▶ Aim
Please copy the material verbatim from its beginning up to and including the line containing "Looking at the screenshot, I should 312,551.".
━━━━━ Material for this task ━━━━━
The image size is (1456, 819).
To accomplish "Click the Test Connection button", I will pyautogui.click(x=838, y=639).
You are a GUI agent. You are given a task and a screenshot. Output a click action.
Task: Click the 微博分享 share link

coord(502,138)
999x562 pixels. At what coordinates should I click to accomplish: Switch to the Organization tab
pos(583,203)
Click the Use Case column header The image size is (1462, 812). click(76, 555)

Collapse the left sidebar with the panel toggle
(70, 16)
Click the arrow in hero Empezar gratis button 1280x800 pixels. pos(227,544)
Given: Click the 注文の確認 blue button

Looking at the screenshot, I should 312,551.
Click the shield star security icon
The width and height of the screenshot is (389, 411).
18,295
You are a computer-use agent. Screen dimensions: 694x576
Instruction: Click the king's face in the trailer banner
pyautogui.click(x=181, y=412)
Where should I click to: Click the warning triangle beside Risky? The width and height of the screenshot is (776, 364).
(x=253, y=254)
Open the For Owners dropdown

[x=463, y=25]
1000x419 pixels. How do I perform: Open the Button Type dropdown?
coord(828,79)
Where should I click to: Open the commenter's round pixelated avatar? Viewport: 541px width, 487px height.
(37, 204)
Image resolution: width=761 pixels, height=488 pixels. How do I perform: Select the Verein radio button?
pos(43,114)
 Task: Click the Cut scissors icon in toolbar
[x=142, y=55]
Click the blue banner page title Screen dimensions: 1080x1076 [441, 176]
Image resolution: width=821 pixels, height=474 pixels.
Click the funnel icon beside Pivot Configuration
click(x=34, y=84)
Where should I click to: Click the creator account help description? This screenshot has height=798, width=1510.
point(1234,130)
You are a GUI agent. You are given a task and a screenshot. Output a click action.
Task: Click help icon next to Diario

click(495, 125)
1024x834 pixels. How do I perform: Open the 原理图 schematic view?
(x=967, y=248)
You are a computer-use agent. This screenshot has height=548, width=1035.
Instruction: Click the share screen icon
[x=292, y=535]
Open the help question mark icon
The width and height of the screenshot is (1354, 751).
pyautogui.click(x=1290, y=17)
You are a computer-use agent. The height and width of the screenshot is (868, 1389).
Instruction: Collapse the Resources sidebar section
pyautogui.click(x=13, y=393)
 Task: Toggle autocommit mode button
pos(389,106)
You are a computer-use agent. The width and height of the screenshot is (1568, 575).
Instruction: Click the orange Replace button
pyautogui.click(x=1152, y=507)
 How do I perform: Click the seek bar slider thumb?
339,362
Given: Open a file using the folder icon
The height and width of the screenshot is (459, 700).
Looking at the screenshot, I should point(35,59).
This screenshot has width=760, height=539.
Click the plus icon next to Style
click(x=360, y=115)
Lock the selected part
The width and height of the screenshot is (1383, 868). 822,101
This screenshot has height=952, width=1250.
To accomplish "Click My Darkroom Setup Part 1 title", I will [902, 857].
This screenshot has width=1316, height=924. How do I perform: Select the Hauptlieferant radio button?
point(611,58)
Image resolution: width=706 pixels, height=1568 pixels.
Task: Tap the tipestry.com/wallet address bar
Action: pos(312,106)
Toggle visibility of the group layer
━━━━━
▶ Expected answer
The image size is (1456, 819).
To accomplish "Click the Test Connection button", I will pyautogui.click(x=838, y=639).
You are a GUI agent. You are given a task and a screenshot. Output a click action.
Task: Click the 微博分享 share link

coord(502,138)
999x562 pixels. At what coordinates should I click to accomplish: Switch to the Organization tab
pos(583,203)
Click the Use Case column header The image size is (1462, 812). click(76, 555)

Collapse the left sidebar with the panel toggle
(70, 16)
Click the arrow in hero Empezar gratis button 1280x800 pixels. pos(227,544)
Given: Click the 注文の確認 blue button

Looking at the screenshot, I should 312,551.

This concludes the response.